To solve this we must know the Raoult’s law. The Raoult’s law states that the partial vapour pressure of a solvent in a solution is equal to the vapour pressure of the pure solvent measured in the solution by the mole fraction. Calculate the molar mass of sucrose and water. The molecular formula for sucrose is ${{\text{C}}_{{\text{12}}}}{{\text{H}}_{{\text{22}}}}{{\text{O}}_{{\text{11}}}}$.

Complete solution:
We know Raoult's law. The Raoult’s law states that the partial vapour pressure of a solvent in a solution is equal to the vapour pressure of the pure solvent measured in the solution by the mole fraction.
The expression for Raoult’s law is as follows:
$\dfrac{{{p^0} - p}}{{{p^0}}} = \dfrac{{w \times M}}{{m \times W}}$
Where ${p^0}$ is the vapour pressure of the pure solvent,
$p$ is the vapour pressure of the solution,
$w$ is the weight of the non-volatile solute,
$m$ is the molar mass of the non-volatile solute,
$M$ is the molar mass of the pure solvent,
$W$ is the weight of the pure solvent.
The molecular formula of sucrose is ${{\text{C}}_{{\text{12}}}}{{\text{H}}_{{\text{22}}}}{{\text{O}}_{{\text{11}}}}$. Thus, the molar mass of sucrose i.e. non-volatile solute is $342{\text{ g/mol}}$. The molar mass of water i.e. pure solvent is $18{\text{ g/mol}}$.
The weight of sucrose i.e. non-volatile solute is $12.96{\text{ g}}$. The weight of water i.e. pure solvent is $18{\text{ g}}$.
The vapour pressure of water i.e. pure solvent at ${100^ \circ }{\text{C}}$ is $760{\text{ mm}}$.
Thus,
$\dfrac{{{p^0} - p}}{{{p^0}}} = \dfrac{{w \times M}}{{m \times W}}$
$p = {p^0} - \dfrac{{w \times M}}{{m \times W}} \times {p^0}$
$p = 760{\text{ mm}} - \dfrac{{12.96{\text{ g}} \times 18{\text{ g/mol}}}}{{342{\text{ g/mol}} \times 18{\text{ g}}}} \times 760{\text{ mm}}$
$p = 731.2{\text{ mm}}$

Thus, the vapour pressure at ${100^ \circ }{\text{C}}$ of a solution containing $18{\text{ g}}$ of water and $12.96{\text{ g}}$ sucrose is $731.2{\text{ mm}}$.
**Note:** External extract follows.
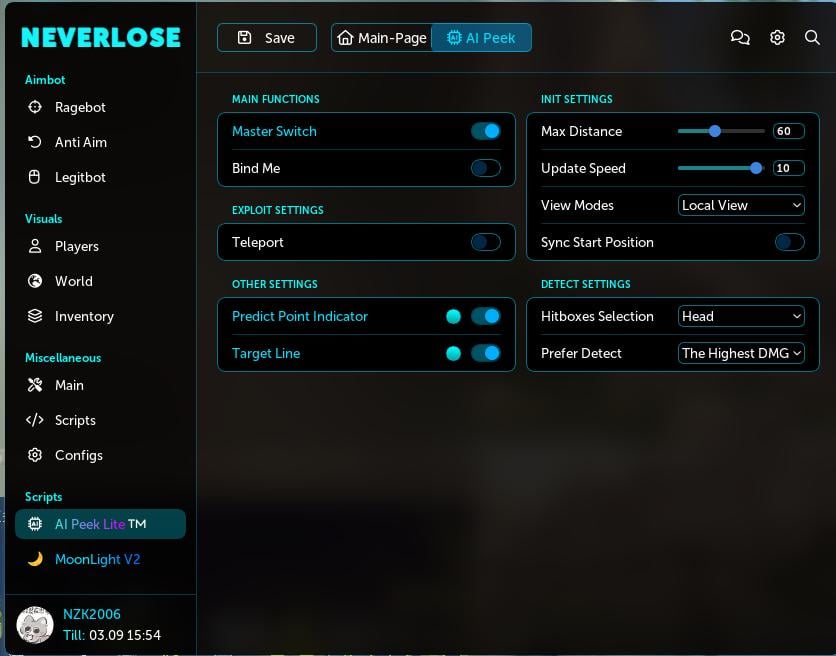Click the Scripts code icon
This screenshot has width=836, height=656.
(x=33, y=420)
Note: From this we can say that the vapour pressure of a pure solvent decreases when a non-volatile solute is added to it. This is known as lowering in vapour pressure. The vapour pressure lowering is a colligative property of a solution. Lowered vapour pressure results in elevated boiling point.